[Start of Excerpt]
HORNi Coffee Supporting Conservation Efforts
HORNi Coffee Supporting Conservation Efforts
At HORNi coffee our goal is to provide you with great tasting sustainably produced coffee whilst supporting essential rhino conservation. Today's blog is to let you know where your money goes, so that every time you enjoy a cup of HORNi coffee, you’ll be safe in the knowledge that Africa’s iconic but critically endangered species is protected and supported.
100% of our profits go towards the protection of more than 6,000 rhino, and the habitat they need to survive. We support more than 250 Rangers, including their wildlife management and anti-poaching operations. We’re also able to protect more than 25,000 square kilometres of key wildlife habitat, home to the largest populations of Africa’s most iconic wildlife. And we’re proud to play our part in bringing critically endangered wildlife back from the brink of extinction. That’s a lot of support from your coffee habit.
Here we show you three key rhino support areas that your daily cup of coffee is contributing towards.
Supporting a Rhino Orphan
In an ideal world, we would not need to have rhino orphanages. However, with the constant threat of poaching these places of safe haven are extremely necessary. The Zululand Rhino Orphanage is the only dedicated rhino orphanage in KwaZulu-Natal and plays a key role in the future of the area’s rhino population. From the moment a rhino orphan arrives, frail and stressed from the ordeal of losing its mother, there is a huge amount of work involved for the staff at the orphanage. These babies need milk every two hours, 24 hours a day, as well as reassurance and comfort.
[End of Excerpt]
> [Exercise requirements]
- A) Answer from the HORNi Coffee post:
(i) How many rhino does the post say its profits help protect?
(ii) How many Rangers does it say it supports?
(iii) How often do the rhino orphans need milk?
- B) Copy the stretch of the HORNi Coffee post from "100% of our" through "is contributing towards.".
- C) Proceed with the HORNi Coffee post on rhino conservation, picking up after its last sentence.
[Start of Data]
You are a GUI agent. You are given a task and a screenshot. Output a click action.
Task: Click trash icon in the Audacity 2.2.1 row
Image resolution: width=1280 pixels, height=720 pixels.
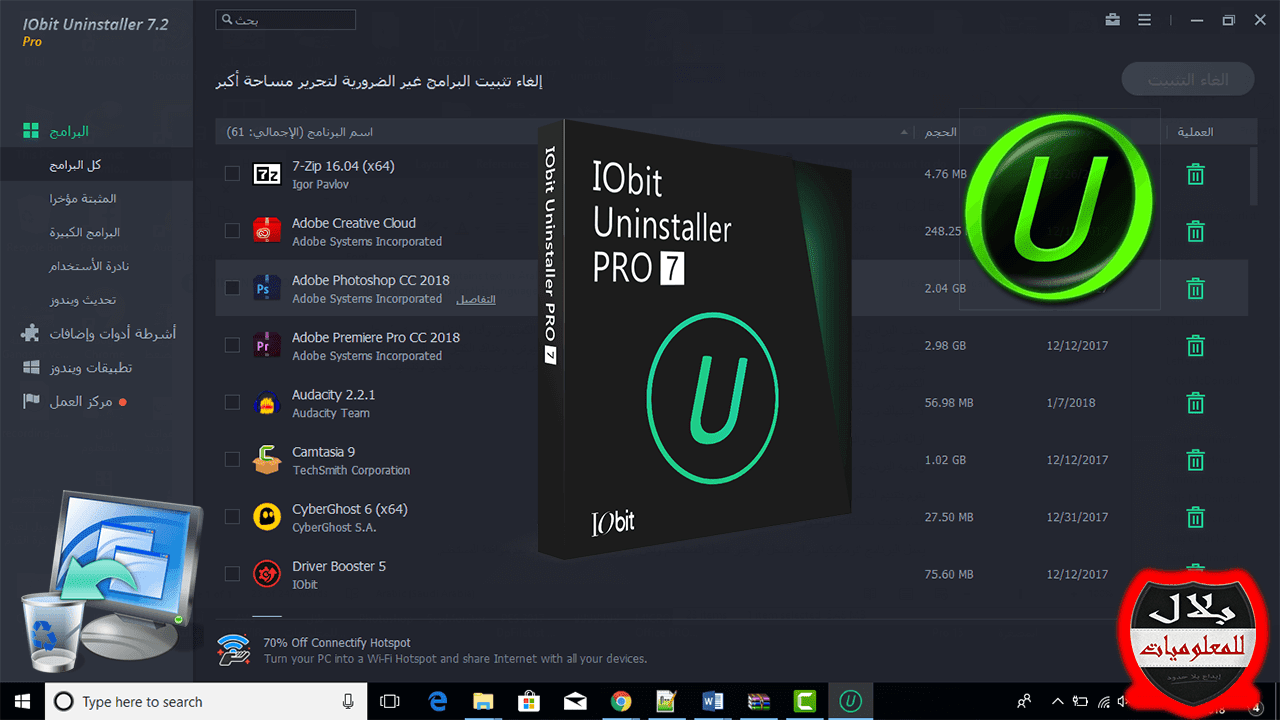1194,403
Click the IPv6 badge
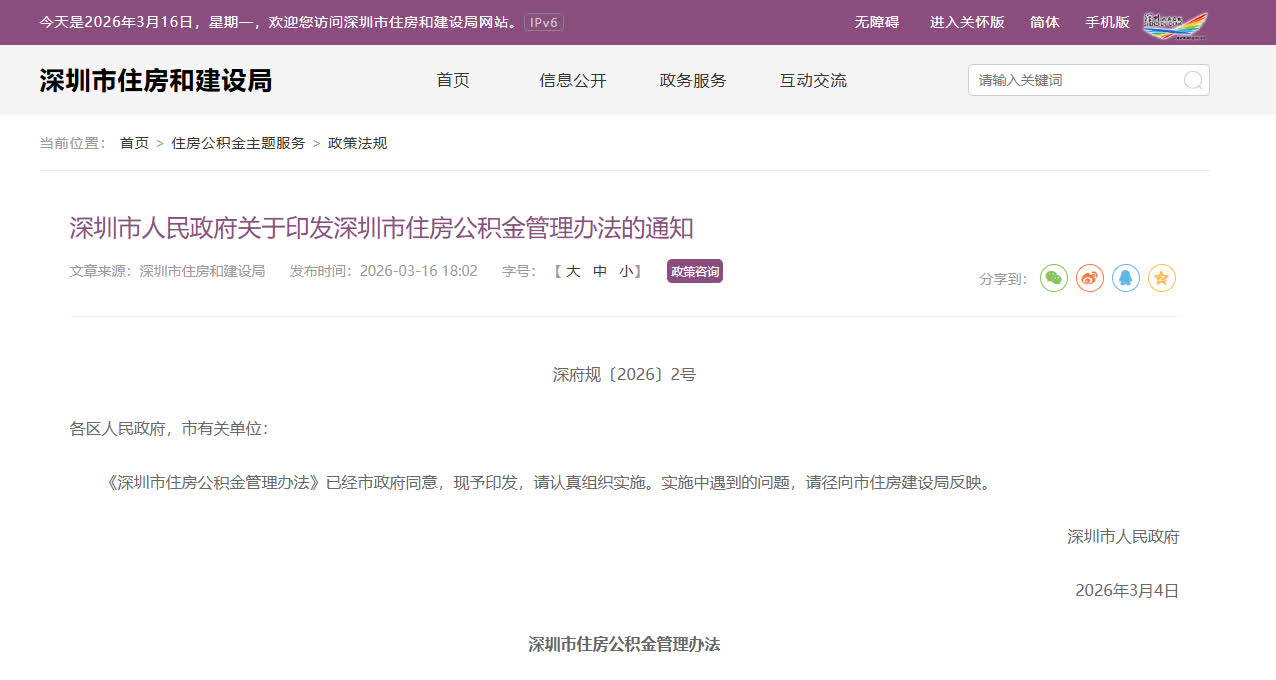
[End of Data]
> [The responses]
- A)
(i) More than 6,000 rhino
(ii) More than 250 Rangers
(iii) Every two hours, 24 hours a day

- B)
100% of our profits go towards the protection of more than 6,000 rhino, and the habitat they need to survive. We support more than 250 Rangers, including their wildlife management and anti-poaching operations. We’re also able to protect more than 25,000 square kilometres of key wildlife habitat, home to the largest populations of Africa’s most iconic wildlife. And we’re proud to play our part in bringing critically endangered wildlife back from the brink of extinction. That’s a lot of support from your coffee habit.
Here we show you three key rhino support areas that your daily cup of coffee is contributing towards.

- C)
Whilst nursing a very young orphan rhino is an important part of looking after rhino orphans, the carers must also help these orphans learn how to become a wild rhino, teaching them everything their mothers would have, to prepare them for adulthood and for their eventual release back into the wild. This is always the goal for any rhino orphan. Every rewilded orphan is a potential parent to the next generation.
All of the wonderful work taking place at the Zululand Orphanage would not have been possible without the caring hands that dedicated hours and hours of sleepless nights, hard work and determination and love for them - all facilitated by donations and through an adoption programme and by funds raised from HORNi coffee.
Helping Bring Back a Species From the Brink of Extinction:
The last ever male northern white rhino, Sudan passed away in Kenya at the age of 45 in March 2018. His daughter Najin and granddaughter Fatu are now the last two northern white rhino left on the planet and with no male, the species is now functionally extinct. Functionally extinct means that the number of animals is so small that they no longer play a significant role in ecosystem function; or that the population is no longer viable. The females Najin and Fatu, reside in Ol Pejeta Conservancy in Kenya under constant protection.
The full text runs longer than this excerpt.